→ **Materials provided**:
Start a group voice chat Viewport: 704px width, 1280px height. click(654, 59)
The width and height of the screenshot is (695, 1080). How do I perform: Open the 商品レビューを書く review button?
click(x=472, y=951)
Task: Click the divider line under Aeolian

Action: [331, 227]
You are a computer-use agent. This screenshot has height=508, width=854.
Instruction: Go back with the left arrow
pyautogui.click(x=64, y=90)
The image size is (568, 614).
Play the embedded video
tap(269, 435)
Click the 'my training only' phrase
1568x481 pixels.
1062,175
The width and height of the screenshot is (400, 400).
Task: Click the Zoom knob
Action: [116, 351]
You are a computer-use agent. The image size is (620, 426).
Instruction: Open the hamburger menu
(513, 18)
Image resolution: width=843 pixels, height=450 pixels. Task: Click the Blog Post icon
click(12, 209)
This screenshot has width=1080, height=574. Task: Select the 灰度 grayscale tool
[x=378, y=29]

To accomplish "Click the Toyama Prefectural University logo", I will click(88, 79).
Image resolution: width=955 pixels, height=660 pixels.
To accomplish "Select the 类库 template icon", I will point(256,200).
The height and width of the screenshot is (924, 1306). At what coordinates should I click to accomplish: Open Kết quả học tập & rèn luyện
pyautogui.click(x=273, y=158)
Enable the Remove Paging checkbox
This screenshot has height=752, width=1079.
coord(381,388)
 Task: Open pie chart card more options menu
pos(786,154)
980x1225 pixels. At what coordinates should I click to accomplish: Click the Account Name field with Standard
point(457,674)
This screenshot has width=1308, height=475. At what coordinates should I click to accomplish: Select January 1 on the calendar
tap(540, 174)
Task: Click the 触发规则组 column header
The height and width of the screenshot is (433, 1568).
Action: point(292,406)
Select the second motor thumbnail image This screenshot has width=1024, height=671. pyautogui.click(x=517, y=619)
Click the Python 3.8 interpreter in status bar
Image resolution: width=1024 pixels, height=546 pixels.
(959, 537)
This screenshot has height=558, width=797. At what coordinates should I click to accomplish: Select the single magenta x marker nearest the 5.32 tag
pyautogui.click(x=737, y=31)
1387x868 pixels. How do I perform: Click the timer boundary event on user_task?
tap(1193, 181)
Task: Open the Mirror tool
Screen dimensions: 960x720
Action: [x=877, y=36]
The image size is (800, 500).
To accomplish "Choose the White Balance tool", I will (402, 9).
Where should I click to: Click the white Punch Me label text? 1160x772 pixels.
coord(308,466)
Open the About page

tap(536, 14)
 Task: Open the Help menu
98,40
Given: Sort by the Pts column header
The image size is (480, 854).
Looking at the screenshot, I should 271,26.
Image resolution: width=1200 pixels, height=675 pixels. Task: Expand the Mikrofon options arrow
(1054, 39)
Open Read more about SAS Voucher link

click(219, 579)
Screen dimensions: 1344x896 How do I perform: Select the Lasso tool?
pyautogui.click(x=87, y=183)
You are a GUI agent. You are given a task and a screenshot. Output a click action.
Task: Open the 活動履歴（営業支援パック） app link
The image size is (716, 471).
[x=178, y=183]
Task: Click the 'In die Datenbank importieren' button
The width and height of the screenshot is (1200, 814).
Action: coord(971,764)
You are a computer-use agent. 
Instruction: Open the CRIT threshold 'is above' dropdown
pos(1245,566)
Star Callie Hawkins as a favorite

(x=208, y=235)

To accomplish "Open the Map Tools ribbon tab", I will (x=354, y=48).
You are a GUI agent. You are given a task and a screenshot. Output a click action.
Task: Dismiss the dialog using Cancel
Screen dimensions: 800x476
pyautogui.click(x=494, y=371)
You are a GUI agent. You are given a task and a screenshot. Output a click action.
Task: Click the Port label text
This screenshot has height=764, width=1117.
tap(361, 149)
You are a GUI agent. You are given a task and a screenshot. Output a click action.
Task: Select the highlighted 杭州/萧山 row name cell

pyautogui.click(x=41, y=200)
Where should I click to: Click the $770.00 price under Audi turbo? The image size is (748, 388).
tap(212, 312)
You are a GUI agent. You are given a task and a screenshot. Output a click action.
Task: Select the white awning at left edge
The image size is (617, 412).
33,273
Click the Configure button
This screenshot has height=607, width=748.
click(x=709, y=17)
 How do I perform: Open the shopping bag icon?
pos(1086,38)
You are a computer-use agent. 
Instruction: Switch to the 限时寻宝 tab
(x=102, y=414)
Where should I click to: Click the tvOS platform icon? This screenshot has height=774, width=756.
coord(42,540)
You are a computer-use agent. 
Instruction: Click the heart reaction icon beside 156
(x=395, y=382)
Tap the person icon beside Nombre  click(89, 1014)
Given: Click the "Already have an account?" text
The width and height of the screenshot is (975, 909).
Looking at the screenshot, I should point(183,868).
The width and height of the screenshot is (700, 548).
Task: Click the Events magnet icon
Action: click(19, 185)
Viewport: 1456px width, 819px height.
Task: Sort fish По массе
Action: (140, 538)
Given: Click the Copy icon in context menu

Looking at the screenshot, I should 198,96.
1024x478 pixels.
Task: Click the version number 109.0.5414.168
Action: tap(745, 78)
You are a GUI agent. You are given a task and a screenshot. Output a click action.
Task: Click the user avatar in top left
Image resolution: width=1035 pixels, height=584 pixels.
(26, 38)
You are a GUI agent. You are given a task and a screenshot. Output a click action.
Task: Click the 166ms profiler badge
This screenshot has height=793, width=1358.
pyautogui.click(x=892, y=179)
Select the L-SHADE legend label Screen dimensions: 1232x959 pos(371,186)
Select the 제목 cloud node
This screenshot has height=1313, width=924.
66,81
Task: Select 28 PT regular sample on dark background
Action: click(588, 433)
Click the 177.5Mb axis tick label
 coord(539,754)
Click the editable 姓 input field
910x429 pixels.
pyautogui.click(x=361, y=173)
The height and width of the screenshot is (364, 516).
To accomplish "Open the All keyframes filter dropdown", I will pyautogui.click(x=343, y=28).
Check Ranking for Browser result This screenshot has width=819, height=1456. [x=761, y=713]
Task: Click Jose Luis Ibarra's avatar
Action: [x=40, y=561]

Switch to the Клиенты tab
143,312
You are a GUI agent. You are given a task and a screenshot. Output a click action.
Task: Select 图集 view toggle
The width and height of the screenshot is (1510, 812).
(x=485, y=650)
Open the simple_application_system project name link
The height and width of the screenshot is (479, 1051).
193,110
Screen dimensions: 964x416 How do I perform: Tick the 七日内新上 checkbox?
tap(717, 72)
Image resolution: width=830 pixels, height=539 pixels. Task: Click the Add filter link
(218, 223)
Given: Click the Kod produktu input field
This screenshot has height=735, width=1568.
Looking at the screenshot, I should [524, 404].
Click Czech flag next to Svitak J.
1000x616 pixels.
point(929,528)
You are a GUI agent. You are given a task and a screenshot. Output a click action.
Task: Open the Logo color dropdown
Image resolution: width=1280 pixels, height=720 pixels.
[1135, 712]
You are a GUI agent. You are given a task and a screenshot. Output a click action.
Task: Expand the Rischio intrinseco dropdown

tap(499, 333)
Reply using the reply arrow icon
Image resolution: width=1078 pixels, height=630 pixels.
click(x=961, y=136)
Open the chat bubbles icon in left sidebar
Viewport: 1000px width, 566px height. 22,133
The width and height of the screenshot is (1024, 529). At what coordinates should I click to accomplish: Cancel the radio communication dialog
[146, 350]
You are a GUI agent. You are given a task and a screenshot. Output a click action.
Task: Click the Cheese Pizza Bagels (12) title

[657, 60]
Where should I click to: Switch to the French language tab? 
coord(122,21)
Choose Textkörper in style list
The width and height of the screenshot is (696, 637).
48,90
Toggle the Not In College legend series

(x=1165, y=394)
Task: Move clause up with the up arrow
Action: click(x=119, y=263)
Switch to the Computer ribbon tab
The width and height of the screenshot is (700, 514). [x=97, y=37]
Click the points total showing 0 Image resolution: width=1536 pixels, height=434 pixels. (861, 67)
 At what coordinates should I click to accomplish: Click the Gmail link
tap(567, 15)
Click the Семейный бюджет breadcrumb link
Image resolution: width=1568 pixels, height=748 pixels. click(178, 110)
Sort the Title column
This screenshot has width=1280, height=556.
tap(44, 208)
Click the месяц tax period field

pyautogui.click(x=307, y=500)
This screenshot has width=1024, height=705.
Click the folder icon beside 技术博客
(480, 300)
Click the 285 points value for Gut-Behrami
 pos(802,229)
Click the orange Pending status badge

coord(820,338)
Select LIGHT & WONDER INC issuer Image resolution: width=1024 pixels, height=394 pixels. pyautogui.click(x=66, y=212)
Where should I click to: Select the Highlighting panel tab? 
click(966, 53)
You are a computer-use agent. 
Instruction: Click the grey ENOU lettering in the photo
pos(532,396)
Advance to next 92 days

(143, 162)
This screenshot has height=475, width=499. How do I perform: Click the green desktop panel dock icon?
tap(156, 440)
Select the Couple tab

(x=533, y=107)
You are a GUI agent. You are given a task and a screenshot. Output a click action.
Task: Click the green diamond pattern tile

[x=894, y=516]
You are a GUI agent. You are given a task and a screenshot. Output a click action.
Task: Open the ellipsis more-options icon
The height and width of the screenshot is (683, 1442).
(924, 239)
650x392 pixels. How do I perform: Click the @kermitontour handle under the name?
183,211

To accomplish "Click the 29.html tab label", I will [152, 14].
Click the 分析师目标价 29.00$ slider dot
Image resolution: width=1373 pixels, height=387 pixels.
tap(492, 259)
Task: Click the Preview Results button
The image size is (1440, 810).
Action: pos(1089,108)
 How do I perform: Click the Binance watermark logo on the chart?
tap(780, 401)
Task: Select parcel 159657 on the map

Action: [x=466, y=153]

→ **What to work on**:
For the word "input", state the number of lines in the listing that contain it and nothing further.

→ **Problem solution**:
2